Because of the good spring growing conditions, the heat and rain, the trees shot away in September, Willcocks says.
"I grow pinus radiata, and get the seedlings from Nelson - I am originally from there - and the nursery man suggested this variety. So I am growing those."
He sprays around the tree to keep the grass down, and the spacing is about 2 metres between trees.
A hooter by the gate tells Willcocks someone is there, with their $20, to select a tree. Younger trees are painted, so most people know not to choose them.
Then once a tree is cut some people face getting it into their car.
We watch as two women put down the front seat and Willcocks feeds a tree through their small car, then another tree goes in.
The top of the larger tree has to be folded in the car before the boot is closed.
Some people bring a trailer or large 4-wheel drive.
Willcocks says that on a busy night, there may be 15 people who come for a tree.

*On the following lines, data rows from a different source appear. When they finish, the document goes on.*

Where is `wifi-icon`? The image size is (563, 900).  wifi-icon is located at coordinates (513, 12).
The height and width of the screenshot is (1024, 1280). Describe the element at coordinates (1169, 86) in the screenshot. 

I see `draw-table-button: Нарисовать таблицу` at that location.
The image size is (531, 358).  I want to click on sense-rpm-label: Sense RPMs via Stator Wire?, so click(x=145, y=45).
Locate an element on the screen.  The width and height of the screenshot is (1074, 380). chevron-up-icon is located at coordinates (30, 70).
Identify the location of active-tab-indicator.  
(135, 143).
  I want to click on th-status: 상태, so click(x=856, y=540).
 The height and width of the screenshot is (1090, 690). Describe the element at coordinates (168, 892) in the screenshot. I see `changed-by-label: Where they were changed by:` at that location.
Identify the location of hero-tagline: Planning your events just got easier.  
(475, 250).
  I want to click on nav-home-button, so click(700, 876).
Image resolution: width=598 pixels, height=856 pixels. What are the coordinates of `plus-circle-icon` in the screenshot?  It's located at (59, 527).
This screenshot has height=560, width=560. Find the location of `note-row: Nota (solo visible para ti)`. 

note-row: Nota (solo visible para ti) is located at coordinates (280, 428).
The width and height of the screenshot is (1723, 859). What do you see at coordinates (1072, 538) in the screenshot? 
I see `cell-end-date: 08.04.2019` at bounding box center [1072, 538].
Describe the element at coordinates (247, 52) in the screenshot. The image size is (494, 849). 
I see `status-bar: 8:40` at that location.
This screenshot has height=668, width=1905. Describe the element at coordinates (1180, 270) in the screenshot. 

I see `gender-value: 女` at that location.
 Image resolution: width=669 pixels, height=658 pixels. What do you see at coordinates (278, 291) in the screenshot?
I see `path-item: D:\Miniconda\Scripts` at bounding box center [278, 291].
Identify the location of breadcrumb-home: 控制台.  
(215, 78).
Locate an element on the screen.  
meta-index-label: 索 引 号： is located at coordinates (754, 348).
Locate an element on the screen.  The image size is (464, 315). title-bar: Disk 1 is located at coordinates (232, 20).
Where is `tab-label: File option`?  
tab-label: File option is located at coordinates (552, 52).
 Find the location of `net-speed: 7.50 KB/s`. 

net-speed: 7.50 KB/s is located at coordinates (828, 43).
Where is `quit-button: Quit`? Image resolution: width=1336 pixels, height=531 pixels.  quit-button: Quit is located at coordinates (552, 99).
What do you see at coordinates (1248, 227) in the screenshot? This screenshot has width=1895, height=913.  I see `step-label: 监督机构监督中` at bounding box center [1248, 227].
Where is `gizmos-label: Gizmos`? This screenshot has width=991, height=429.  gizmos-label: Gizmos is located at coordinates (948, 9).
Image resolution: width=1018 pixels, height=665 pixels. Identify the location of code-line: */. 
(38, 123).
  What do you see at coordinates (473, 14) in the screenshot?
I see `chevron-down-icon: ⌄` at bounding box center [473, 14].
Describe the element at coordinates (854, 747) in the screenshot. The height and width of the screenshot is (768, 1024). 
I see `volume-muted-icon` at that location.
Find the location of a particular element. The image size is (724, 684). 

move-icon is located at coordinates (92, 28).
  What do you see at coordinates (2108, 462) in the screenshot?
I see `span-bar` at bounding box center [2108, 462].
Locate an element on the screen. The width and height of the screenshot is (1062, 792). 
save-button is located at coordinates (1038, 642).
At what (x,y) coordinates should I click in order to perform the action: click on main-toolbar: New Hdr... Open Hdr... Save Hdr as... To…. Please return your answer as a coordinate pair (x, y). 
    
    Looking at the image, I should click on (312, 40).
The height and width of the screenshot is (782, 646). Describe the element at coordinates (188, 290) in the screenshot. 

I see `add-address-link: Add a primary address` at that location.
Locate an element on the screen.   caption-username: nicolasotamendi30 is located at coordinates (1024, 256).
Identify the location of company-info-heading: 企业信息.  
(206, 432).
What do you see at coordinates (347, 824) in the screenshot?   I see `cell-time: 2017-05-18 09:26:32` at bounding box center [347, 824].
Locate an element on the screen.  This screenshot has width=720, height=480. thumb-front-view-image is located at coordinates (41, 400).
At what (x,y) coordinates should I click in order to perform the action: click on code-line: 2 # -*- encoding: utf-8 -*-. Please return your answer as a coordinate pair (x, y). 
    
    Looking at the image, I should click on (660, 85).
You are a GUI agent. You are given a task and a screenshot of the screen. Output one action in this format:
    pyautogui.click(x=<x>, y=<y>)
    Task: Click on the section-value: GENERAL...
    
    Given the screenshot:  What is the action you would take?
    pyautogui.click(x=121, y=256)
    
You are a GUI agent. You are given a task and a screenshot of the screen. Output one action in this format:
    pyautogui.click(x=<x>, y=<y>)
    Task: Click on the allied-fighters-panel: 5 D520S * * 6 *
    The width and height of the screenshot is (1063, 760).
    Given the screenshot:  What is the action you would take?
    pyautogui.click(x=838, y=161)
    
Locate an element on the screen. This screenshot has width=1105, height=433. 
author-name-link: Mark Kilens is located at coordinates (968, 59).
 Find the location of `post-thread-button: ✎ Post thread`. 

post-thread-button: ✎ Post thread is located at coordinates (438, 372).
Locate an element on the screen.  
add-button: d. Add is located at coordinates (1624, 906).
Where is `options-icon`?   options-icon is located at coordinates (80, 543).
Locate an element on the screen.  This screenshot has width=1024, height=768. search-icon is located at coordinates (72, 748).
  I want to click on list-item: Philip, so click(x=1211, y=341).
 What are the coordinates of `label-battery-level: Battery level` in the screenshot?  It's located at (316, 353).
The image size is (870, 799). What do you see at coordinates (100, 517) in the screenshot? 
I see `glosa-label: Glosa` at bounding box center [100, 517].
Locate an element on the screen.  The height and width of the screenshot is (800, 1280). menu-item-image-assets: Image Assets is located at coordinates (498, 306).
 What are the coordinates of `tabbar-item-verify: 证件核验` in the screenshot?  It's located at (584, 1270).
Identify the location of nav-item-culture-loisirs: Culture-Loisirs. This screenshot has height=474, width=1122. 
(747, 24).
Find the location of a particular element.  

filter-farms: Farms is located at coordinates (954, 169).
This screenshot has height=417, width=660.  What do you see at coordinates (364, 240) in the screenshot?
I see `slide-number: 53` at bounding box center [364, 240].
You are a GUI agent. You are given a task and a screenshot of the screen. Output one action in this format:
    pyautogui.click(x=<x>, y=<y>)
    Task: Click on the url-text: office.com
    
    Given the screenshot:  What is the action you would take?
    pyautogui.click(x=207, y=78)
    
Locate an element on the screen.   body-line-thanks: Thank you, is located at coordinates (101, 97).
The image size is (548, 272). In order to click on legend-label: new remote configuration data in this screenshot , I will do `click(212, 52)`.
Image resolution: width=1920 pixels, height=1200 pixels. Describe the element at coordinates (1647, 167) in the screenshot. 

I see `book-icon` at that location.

"There was one woman who came and put tinsel on four trees to help her choose one. It took her most of the morning, but she did get one."
Willcocks works during the day and sells Christmas trees most evenings.
He sells about 300 a year.
"It's a flat rate and people can pick the tree they want. Some are bigger, some people want a more open tree. It all depends and they can choose what they want.
"This is a very hectic time for me.
"I am flat out. It pays the rates and a bit more. If only the trees were in demand year round."
Gary Teague from Turflands at Whakarongo has trees in the ground. After people choose one, his staff cut it down and the customer takes it away.
He says they're open only some hours each week and at weekends, but they have been flat out.
Three or 4-year-old trees are the most popular, Teague says.
Christmas trees are generally in age groups, he says. They have a circuit in which trees are planted. Some have been planted this winter and they are only half a metre high. The idea is to have trees each December, when they're open for Christmas tree sales.
Teague says he gets his trees from a nursery.
Once planted, they are trimmed several times in their three-year lifespan to encourage them to bush out. It's those pruned trees many buyers chase.
"People look for the perfect Christmas tree. I have had people here looking for four hours."
They come as individuals, to find a tree for their business, and families come, letting the kids pick a tree.
"The trees do look smaller in the paddock. We have orange stakes that are 2.4 metres high - the height of a [modern] ceiling. But some people want higher trees for their business, or if they have a higher stud."
Trees are priced between $20 and $60, depending on their height and form.
He says trees last best if the bottom centimetre is cut off to stop a sap plug forming, and they are put in water immediately afterwards.